We identified several proteins involved in detoxification reactions, as the glutathione S-transferase (GST) proteins. The duodenum and jejunum are the main sites of absorption of xenobiotics and nutrients. Natural nutritional inducers (for example, flavonoids, indols, allyl sulphides) enhance the activity of the intestinal GSH system to build up a protective barrier against noxious agents such as carcinogens and electrophilic drugs. Moreover, important drugs such as insulin, heparin, and cortisol derivatives, as well as vegetable diets, enhance GSTP and GSTA levels. GSTA and GSTP expression levels can then represent a marker to monitor the response of the differentiated mature function of the mucosal enterocytes to specific exogenous factors [22].

Five proteins are involved in apoptosis/survival pathways: phosphatidylethanolamine-binding protein 1 (PEBP1, spot 882), also known as Raf kinase inhibitory protein (RKIP), MGC29506 (spot 964), Ras-related nuclear protein (Ran) (spot 814), 14-3-3 protein zeta/delta (spot 762) and galectin-3 (spot 765).

Among them, the PEPB1 and RAN proteins were particularly interesting for their involvement in cancer development.

PEBP1, an endogenous inhibitor of the Raf-MAPK kinase (MEK)-MAP kinase pathway, has emerged as a significant metastasis suppressor in a variety of human cancers, including colorectal cancer, and was recently shown to regulate the spindle checkpoint in cultured cells [23].

RAN is a small GTP binding protein belonging to the RAS superfamily that is essential for the translocation of RNA and proteins through the nuclear pore complex. The RAN protein is also involved in the control of DNA synthesis and cell cycle progression and also in the signal transduction pathway determining NF-kB-inducing kinase (NIK)-mediated NF-kB activation [24]. Recently RAN was demonstrated to be broadly overexpressed in cancer [25] as well as in damaged non neoplastic tissue as in CD patients with histological Marsh-III grade [26].

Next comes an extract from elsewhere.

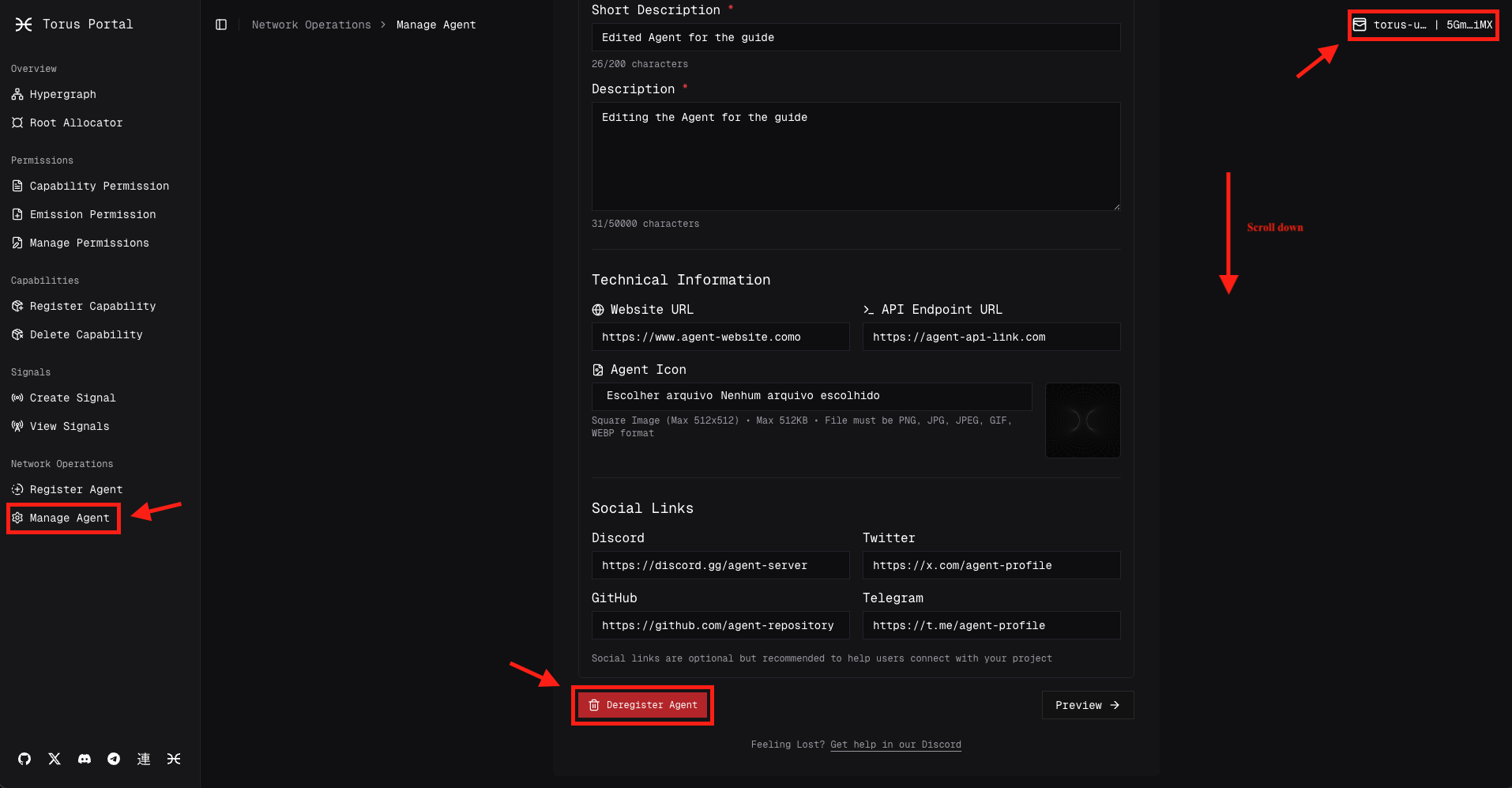Select Register Agent in the sidebar
Image resolution: width=1512 pixels, height=788 pixels.
[75, 489]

Other proteins, identifiable by 2DE, could also be important for the study of the small intestinal tumors, as the Galectin-3 and the HMGCS2 protein. Galectin-3 protein is known to enhance cell resistance to a variety of apoptotic stimuli [27] and, in colon cancer, increased levels of galectin-3 correlate with neoplastic progression [28]. HMGCS2 protein expression is down-regulated preferentially in moderately and poorly differentiated carcinomas. In addition, it is also down-regulated in 80% of small intestine Myc-independent tumors [29].

Conclusion

The small intestine is an organ with a wide variety of functions, including not only nutrient absorption but also a protective response against antigenic and toxic compounds (or organisms) present in food. Proteomics can offer an unbiased approach to investigate global changes in protein expression. The analysis of biopsy specimens by proteomic technology might be useful for analysing pre-operative samples for diagnosis or for determining pathology sensitivity to therapy.

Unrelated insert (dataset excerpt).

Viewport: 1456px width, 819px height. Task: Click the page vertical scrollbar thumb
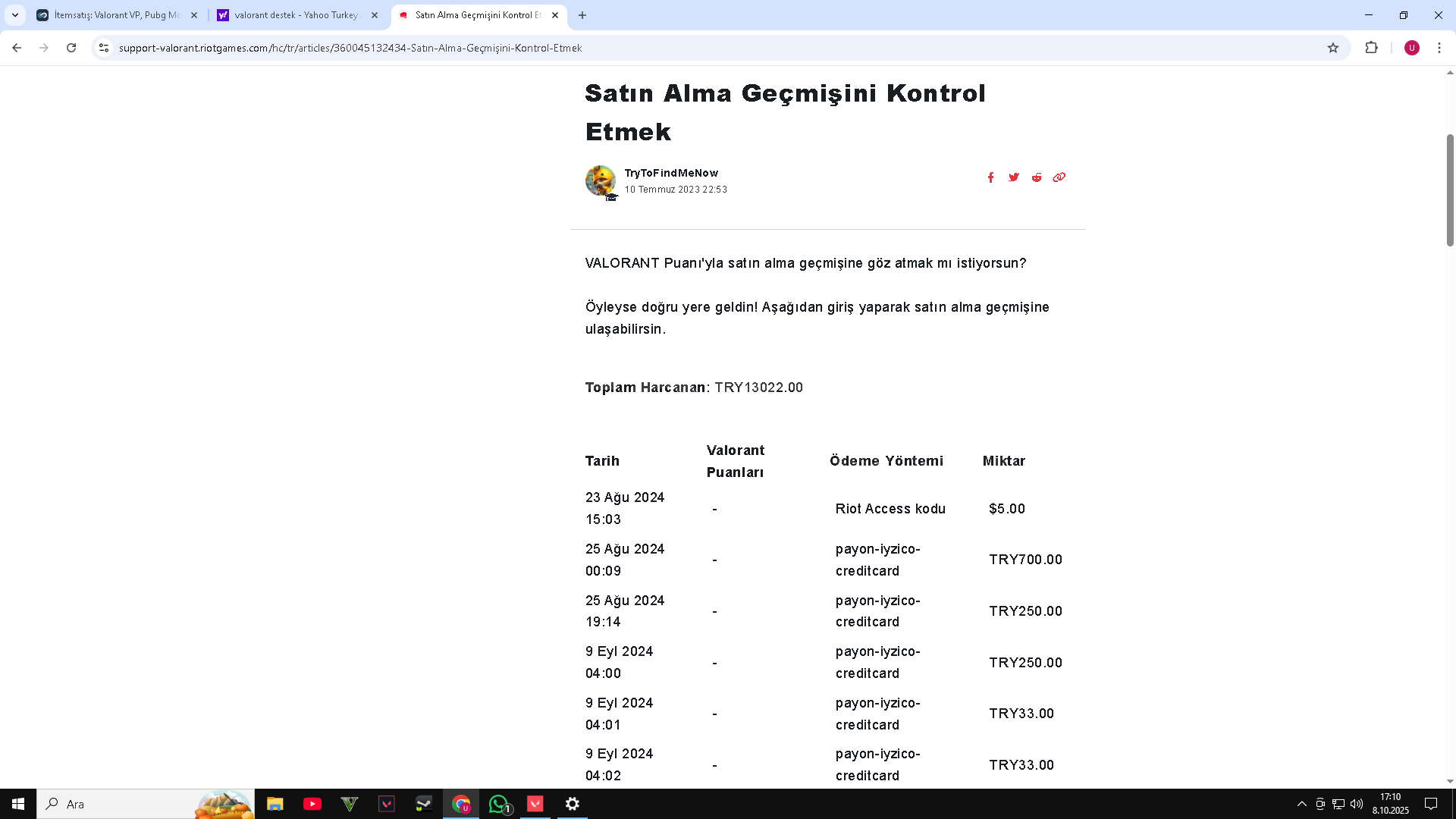[1450, 190]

Our data, obtained by a 2-DIGE approach combined with MALDI-TOF ms protein identification and the use of software for protein functional research, illustrate the proteome of the normal duodenal mucosa. This dataset may be helpful in future proteomic studies, to a deeper knowledge of the mechanisms of intestinal disease pathogenesis, and may also help in finding new disease-specific biomarkers. Moreover, even if five determinations have low statistical significance, in a large series of the reported protein (88%), the protein expression values proved to be reproducible and stable enough to be used as reference for further studies. Finally, the 2D-gel image could be included into a Web database with active maps (e.g., SWISS-2DPAGE); this will consent to identify the protein, if this is reported in the database, by simply clicking a spot in the active gel image.